Hello
I try to understand the rspamd config in Yunohost and Freedombox. Both projects had left this part mostly untouched. Changes made looks inspired by internet tutorials without fully understanding (may be I’m wrong).
As a sysadmin, I allways begin with documentation. Comparing documentation and current Yunohost config, left me doubts and questions. So I would like to work on this, contributing at least basic doc for users.
(comme c’est technique, est-ce que c’est mieux d’en parler en français ?)
First of all : why did you put additional config files into /etc/rspamd/local.d/ directory ?
local.d and override.d are directories for sysadmin changes not for distro changes (local is for small changes and override for whole config file).

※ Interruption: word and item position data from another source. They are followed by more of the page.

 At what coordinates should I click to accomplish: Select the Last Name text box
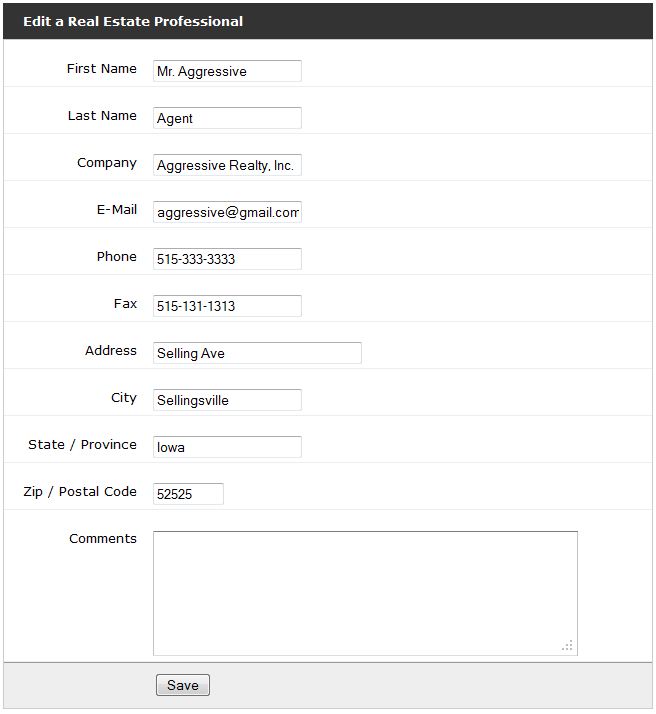point(227,118)
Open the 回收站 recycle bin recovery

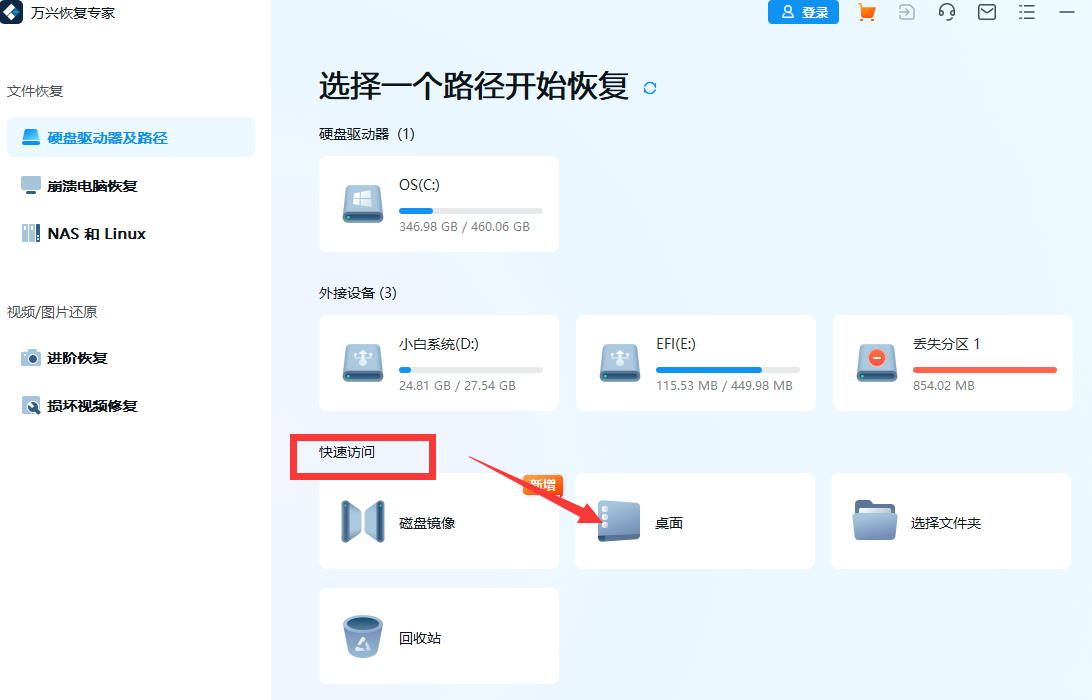[438, 636]
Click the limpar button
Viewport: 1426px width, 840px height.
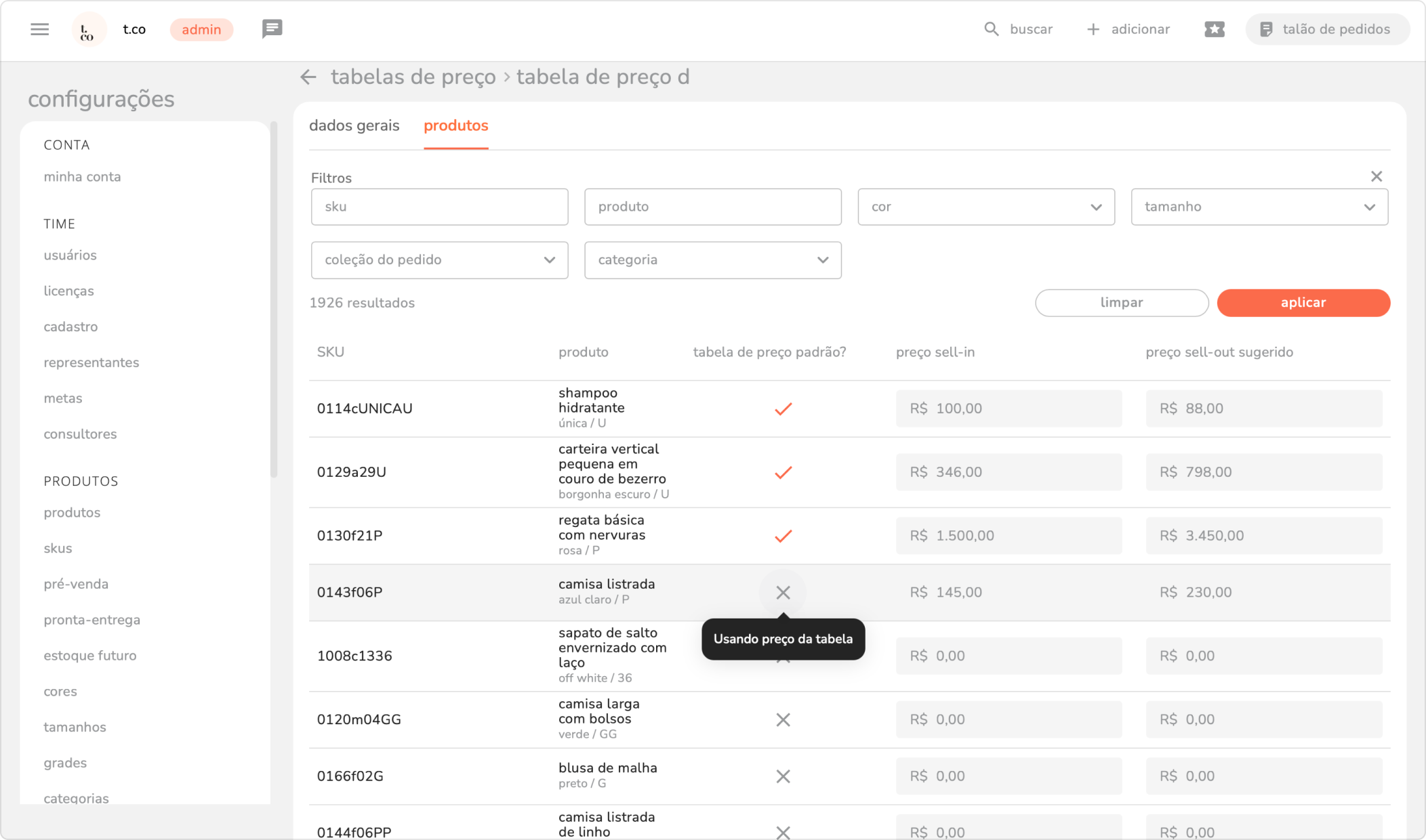click(1121, 303)
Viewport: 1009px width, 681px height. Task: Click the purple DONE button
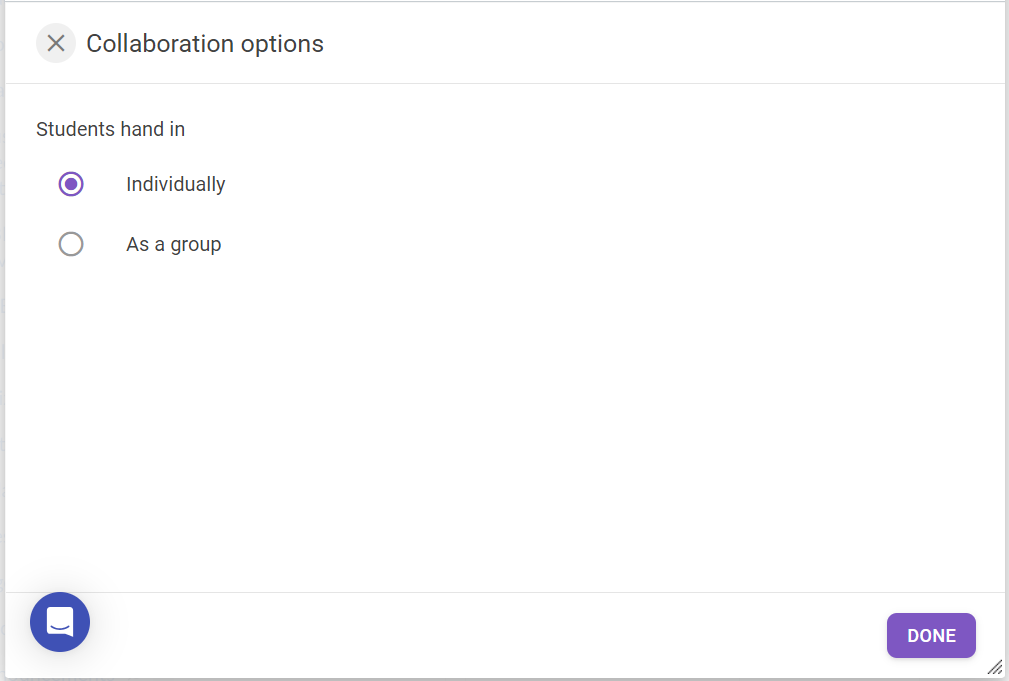(931, 635)
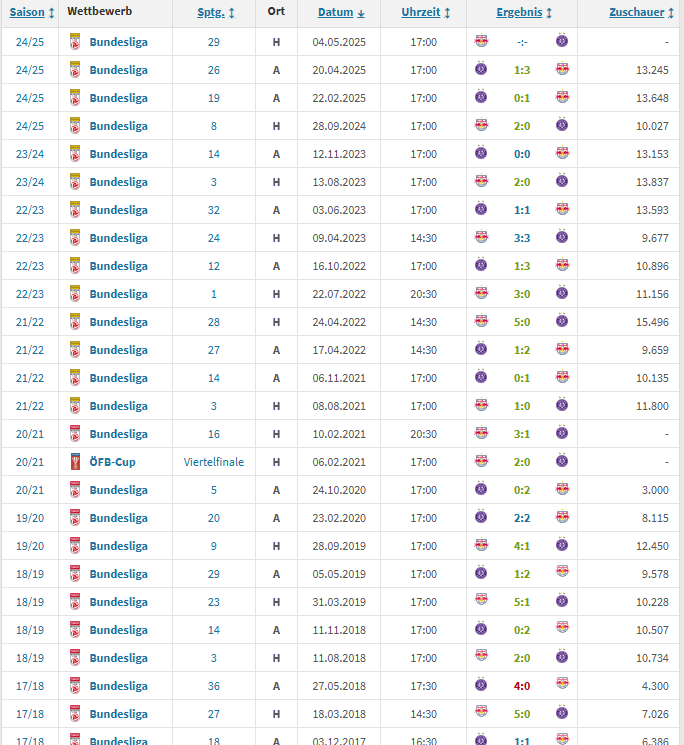Sort by the Ergebnis column header
The width and height of the screenshot is (684, 745).
(x=521, y=13)

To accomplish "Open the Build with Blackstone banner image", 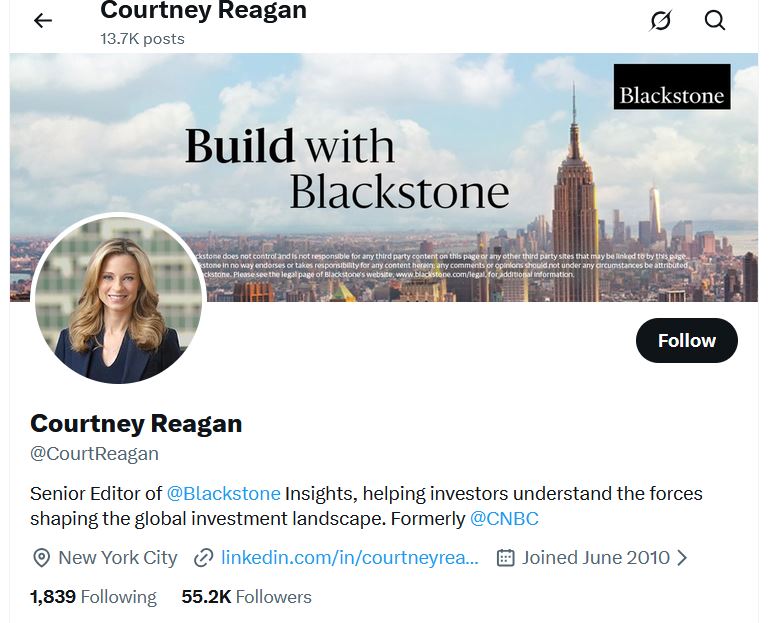I will coord(384,177).
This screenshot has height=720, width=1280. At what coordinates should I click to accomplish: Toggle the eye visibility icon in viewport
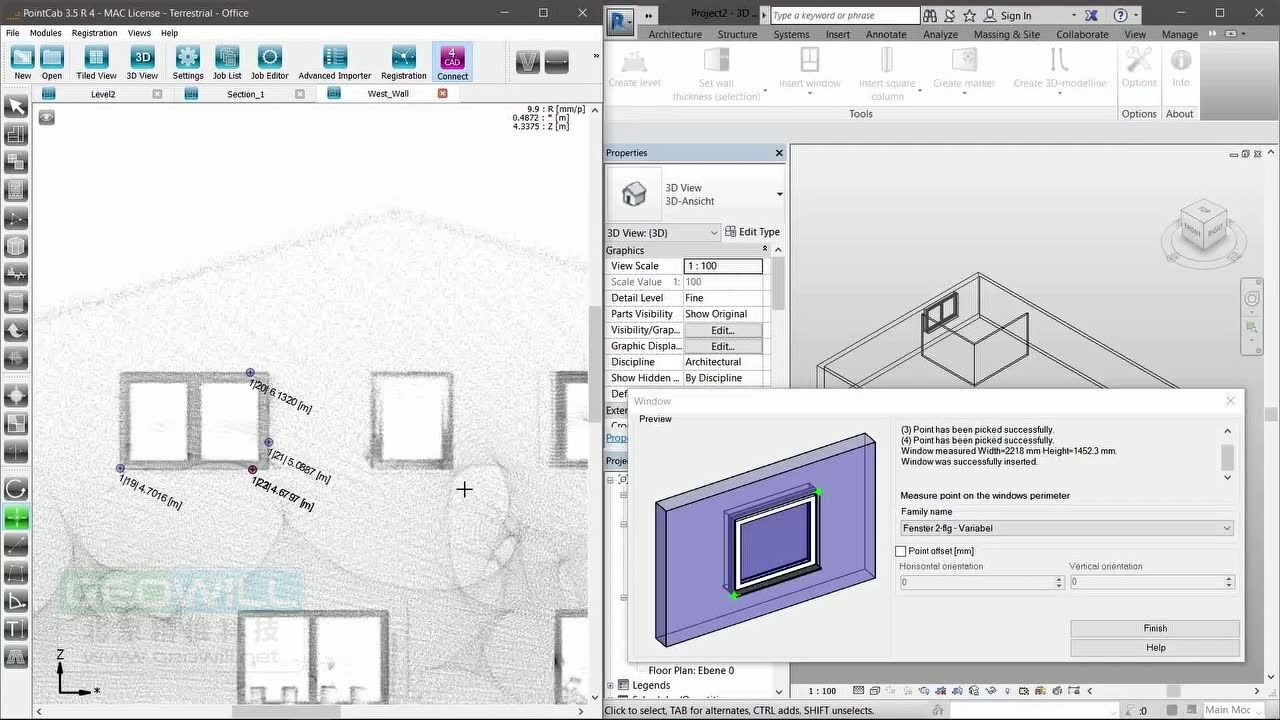tap(46, 117)
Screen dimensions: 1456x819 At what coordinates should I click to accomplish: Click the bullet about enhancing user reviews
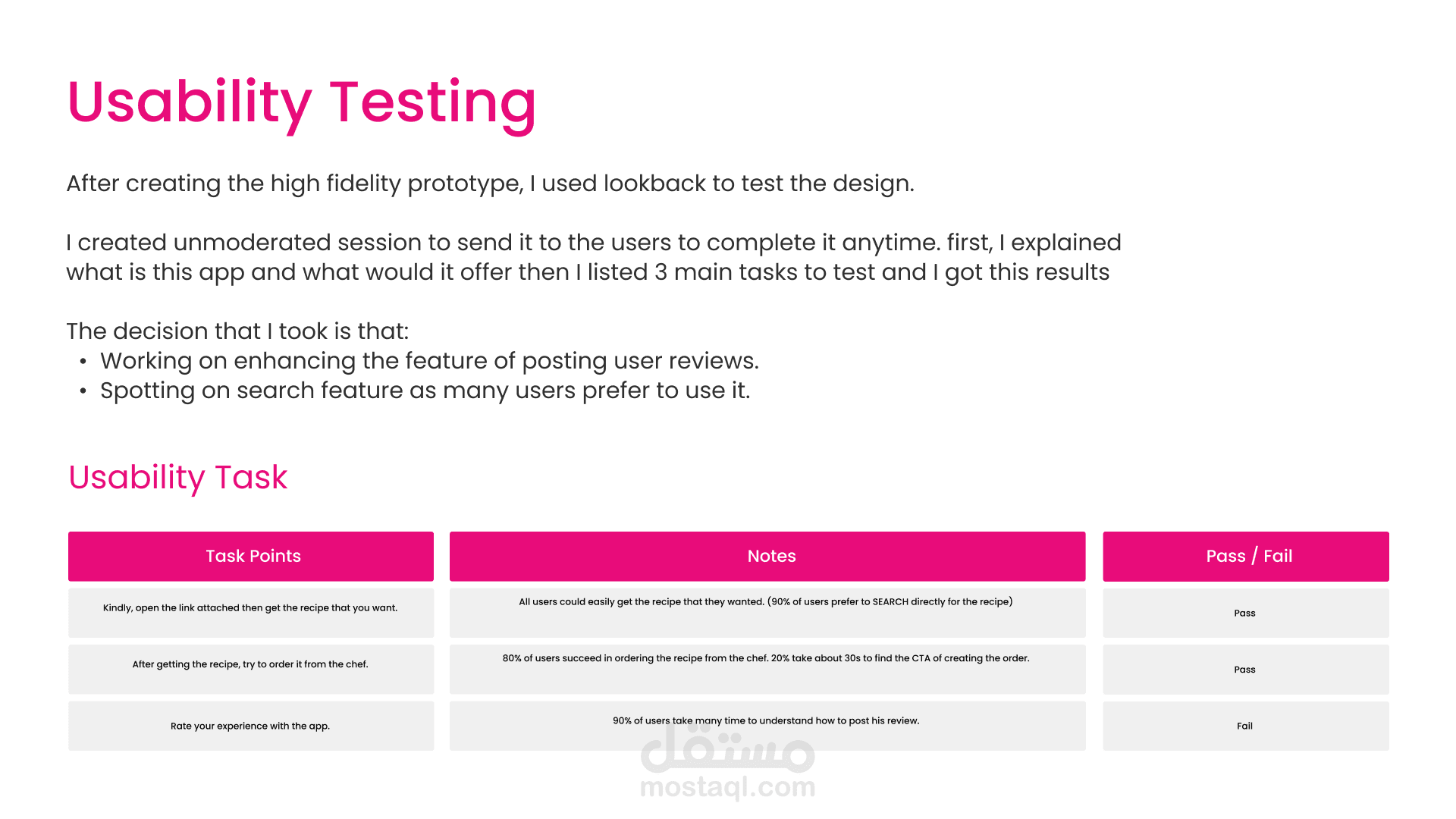pos(429,361)
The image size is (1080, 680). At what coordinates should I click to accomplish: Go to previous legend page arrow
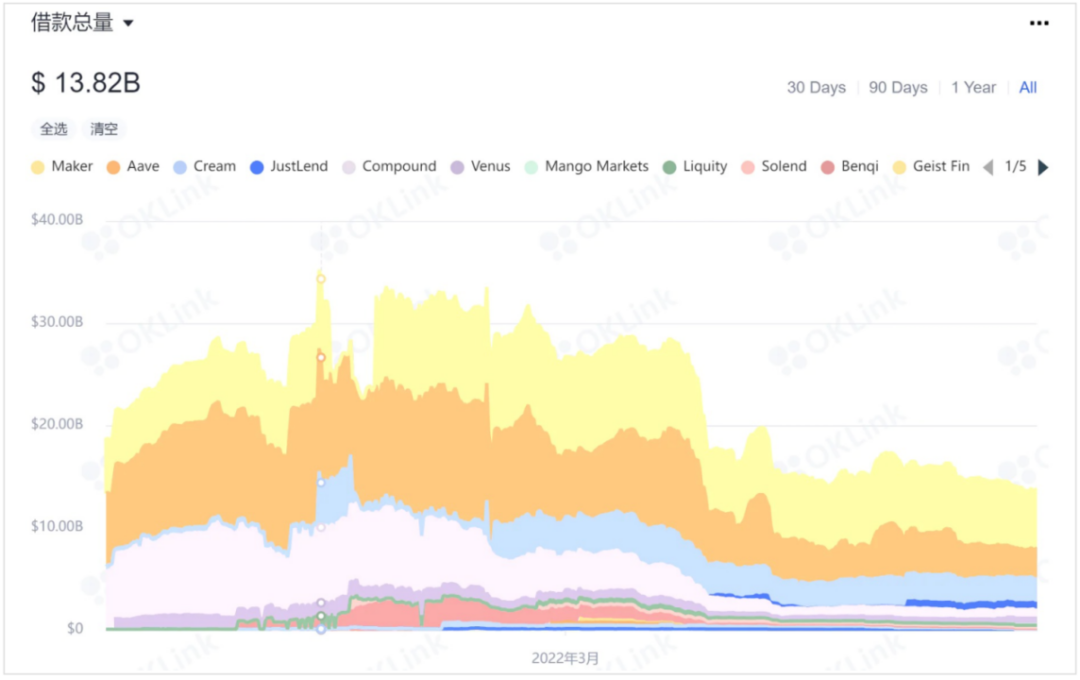(988, 167)
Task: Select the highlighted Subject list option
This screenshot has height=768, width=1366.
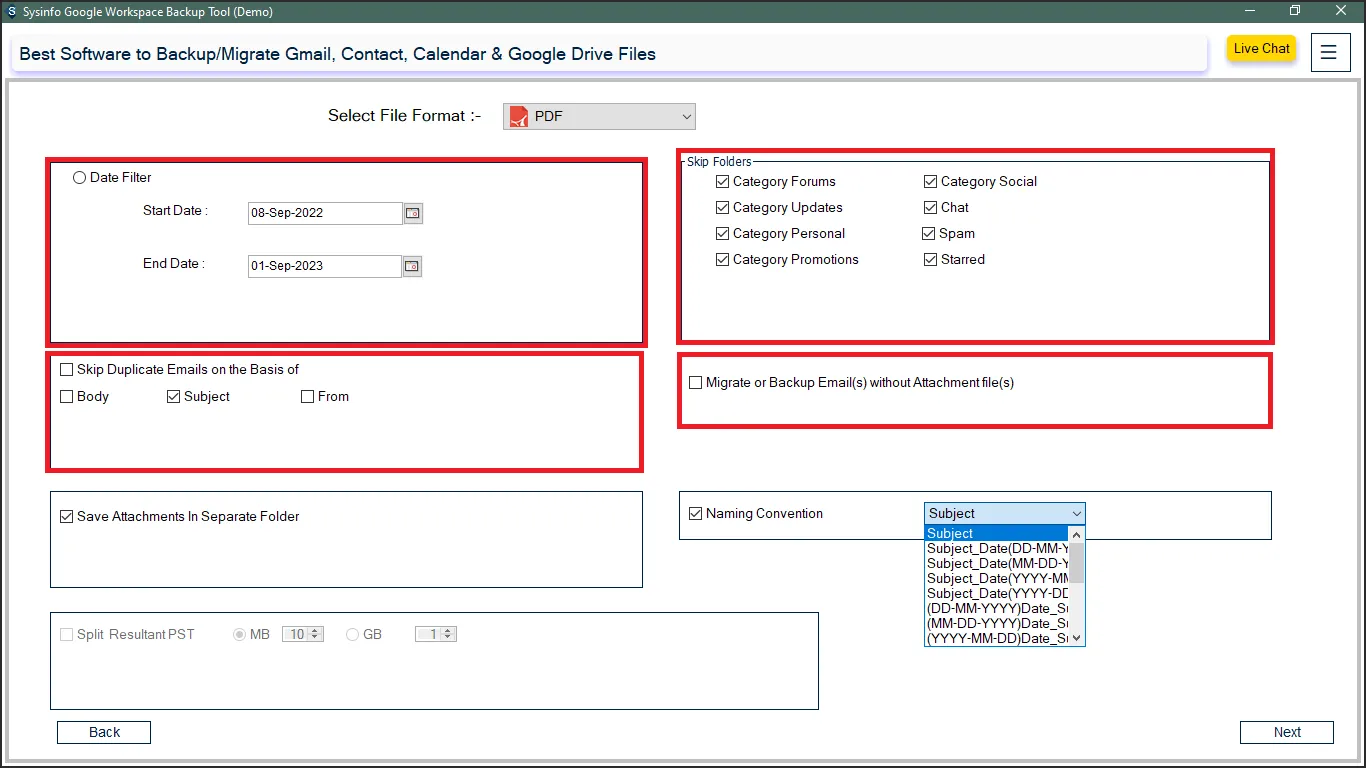Action: coord(996,534)
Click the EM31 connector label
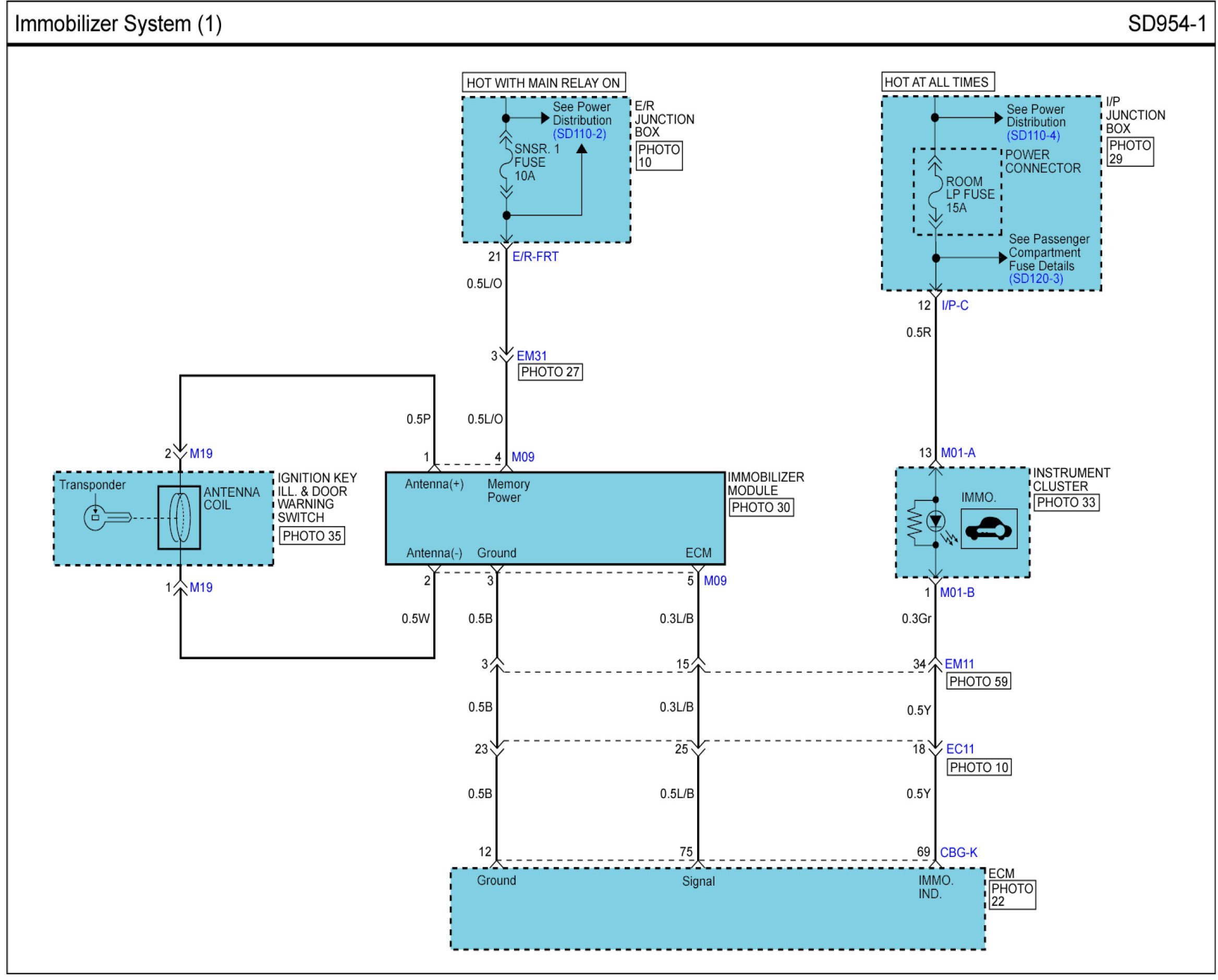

Now, if a sysadmin change values in these config files, they will be overwritten at package update.
Why did Yunohost changes “reject” actions threshold (rspamd/local.d/metrics.conf)?
Comparing Debian and Rspamd debs package, I don’t find significative differences against selected modules and their config. Both packages share the same default value for reject threshold (15).
A higher value doesn’t make sense if modules selection and modules config is not changed.
BTW metrics.conf is obsolete (see note inside rspamd/metrics.conf), actions.conf is the right file to use.
AFAIK the milter-headers.conf file define in yunohost repository is not installed — at least I didn’t find it in the scripts (in /hooks) nor on my server. Without this file, rspamd can’t inform user that an email is potentialy a spam.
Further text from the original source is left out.